WHAT THE EXERCISE ASKS — Each line in the records that mentions the word "beside" needs to be listed.

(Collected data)
● ● ●
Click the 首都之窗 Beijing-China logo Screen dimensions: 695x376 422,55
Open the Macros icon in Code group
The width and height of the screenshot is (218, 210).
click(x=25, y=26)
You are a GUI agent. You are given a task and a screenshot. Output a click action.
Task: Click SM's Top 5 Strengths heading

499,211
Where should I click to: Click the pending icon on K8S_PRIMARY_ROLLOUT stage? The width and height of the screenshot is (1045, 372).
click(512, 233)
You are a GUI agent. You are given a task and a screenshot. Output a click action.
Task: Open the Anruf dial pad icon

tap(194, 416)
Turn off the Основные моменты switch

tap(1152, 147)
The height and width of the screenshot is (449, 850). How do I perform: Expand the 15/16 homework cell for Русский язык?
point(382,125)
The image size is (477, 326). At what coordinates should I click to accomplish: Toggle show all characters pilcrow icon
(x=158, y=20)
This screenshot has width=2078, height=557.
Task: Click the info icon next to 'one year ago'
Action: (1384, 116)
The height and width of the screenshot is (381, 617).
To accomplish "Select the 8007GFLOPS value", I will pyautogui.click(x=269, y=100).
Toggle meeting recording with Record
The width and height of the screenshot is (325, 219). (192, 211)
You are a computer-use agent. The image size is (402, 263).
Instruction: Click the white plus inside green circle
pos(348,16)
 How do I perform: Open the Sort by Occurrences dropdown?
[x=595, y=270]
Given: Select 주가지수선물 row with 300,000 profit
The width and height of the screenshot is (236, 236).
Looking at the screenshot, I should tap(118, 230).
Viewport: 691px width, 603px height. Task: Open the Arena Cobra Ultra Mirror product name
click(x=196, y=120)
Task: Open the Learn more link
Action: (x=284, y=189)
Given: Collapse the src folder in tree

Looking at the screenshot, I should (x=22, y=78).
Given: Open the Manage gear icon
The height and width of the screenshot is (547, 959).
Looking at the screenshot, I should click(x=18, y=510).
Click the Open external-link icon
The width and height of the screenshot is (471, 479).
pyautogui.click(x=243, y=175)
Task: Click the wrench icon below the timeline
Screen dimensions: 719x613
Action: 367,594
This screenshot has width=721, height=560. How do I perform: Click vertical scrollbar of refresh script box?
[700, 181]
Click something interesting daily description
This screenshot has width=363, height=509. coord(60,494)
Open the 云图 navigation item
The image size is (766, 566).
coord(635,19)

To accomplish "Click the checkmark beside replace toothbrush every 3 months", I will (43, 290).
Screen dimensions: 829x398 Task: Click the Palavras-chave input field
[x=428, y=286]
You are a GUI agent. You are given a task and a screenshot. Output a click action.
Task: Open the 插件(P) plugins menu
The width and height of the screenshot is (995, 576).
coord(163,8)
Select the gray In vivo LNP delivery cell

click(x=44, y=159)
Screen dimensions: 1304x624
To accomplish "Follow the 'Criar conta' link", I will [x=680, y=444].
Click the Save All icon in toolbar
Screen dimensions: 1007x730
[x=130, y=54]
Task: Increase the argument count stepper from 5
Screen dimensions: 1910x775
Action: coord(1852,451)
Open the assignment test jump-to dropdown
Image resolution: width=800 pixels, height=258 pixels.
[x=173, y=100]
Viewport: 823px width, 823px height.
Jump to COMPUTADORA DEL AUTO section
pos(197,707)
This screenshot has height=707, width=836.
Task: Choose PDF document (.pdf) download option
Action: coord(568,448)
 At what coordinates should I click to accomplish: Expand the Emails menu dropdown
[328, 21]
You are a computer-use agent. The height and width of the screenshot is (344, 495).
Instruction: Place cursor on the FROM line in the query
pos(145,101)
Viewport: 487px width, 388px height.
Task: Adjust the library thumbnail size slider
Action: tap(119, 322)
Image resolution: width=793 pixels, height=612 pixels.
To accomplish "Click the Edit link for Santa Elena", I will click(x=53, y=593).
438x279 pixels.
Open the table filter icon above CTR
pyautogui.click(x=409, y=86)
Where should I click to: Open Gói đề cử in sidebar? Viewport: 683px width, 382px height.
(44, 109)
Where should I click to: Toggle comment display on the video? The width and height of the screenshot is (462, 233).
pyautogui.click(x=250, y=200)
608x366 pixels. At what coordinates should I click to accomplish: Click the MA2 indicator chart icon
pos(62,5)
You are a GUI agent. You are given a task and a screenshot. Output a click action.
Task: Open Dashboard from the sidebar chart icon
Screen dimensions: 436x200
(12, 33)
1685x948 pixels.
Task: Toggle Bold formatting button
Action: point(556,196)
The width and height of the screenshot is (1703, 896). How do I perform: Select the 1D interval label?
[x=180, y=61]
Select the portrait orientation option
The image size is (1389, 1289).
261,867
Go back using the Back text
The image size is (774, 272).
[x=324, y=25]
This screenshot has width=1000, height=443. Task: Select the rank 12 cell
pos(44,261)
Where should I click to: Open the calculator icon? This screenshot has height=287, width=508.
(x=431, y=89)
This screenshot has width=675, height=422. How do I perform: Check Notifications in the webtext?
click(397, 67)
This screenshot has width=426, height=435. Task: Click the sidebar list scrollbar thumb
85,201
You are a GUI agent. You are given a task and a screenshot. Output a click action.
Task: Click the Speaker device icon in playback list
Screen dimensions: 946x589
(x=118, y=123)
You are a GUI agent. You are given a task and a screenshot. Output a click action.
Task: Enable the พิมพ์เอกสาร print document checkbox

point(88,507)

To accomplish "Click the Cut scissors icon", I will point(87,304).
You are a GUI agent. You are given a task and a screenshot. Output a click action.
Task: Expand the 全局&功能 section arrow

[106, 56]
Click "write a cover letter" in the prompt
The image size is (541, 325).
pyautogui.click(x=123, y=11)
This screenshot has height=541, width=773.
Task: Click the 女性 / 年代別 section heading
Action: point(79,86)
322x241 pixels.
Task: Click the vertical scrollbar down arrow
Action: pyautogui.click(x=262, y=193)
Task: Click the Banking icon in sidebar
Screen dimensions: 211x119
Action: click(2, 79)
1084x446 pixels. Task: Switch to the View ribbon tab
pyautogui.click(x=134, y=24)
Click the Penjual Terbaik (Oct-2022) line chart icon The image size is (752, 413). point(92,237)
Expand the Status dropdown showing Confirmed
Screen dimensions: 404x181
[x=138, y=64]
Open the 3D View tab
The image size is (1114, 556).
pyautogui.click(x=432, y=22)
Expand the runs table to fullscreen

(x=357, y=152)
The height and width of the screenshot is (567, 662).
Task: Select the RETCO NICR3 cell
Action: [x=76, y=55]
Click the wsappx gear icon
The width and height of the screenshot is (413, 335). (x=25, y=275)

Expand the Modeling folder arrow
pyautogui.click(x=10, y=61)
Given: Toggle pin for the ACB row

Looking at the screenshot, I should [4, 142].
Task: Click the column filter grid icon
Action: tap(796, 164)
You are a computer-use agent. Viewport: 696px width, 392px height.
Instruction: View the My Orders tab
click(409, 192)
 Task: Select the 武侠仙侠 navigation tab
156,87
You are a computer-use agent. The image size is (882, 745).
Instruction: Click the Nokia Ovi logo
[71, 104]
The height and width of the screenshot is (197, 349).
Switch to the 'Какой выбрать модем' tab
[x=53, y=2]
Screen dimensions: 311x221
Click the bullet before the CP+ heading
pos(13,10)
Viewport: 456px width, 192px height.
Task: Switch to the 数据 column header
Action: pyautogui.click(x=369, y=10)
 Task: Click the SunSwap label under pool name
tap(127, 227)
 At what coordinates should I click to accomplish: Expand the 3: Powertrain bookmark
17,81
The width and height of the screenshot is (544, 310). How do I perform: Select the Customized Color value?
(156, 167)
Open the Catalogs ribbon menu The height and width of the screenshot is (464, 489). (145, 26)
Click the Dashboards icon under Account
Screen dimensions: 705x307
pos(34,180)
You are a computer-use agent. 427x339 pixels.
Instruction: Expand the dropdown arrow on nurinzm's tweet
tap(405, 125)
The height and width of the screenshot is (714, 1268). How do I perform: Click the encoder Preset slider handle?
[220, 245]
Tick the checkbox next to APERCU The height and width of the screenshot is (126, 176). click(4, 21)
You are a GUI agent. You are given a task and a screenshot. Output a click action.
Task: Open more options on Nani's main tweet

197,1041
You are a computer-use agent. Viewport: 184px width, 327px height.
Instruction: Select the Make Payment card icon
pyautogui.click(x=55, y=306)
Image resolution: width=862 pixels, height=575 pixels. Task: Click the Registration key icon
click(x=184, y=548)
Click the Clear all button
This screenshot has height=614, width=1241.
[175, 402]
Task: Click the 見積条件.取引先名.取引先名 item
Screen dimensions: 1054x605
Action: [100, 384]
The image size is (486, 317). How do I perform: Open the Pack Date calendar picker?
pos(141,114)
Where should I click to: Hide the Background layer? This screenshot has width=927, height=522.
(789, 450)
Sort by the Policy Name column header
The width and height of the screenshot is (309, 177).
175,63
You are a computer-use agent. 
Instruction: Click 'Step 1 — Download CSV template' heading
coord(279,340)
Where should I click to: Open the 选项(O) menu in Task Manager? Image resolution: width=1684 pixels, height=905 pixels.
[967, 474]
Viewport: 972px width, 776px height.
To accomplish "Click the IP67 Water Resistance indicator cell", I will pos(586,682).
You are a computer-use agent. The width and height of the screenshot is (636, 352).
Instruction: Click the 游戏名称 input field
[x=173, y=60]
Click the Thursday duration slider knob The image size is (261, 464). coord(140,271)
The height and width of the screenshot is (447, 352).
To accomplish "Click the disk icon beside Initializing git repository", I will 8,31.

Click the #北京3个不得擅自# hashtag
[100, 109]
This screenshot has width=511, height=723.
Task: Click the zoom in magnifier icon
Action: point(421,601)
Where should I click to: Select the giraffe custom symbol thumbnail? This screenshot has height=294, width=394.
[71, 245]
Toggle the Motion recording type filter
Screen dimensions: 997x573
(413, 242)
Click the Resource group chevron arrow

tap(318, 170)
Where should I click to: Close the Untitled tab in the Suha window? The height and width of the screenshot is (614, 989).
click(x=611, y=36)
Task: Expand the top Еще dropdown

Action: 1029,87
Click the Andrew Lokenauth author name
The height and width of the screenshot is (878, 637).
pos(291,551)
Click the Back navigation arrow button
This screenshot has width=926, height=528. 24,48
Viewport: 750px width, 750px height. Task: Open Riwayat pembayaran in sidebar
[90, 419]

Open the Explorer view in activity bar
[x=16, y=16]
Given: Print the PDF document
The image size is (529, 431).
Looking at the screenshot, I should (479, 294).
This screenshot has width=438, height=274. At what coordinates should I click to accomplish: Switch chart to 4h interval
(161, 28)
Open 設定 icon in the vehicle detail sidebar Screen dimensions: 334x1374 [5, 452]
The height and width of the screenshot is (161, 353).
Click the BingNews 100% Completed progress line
● ● ●
ANSWER SECTION —
To accomplish "Click the checkmark beside replace toothbrush every 3 months", I will (43, 290).
To accomplish "Click the disk icon beside Initializing git repository", I will 8,31.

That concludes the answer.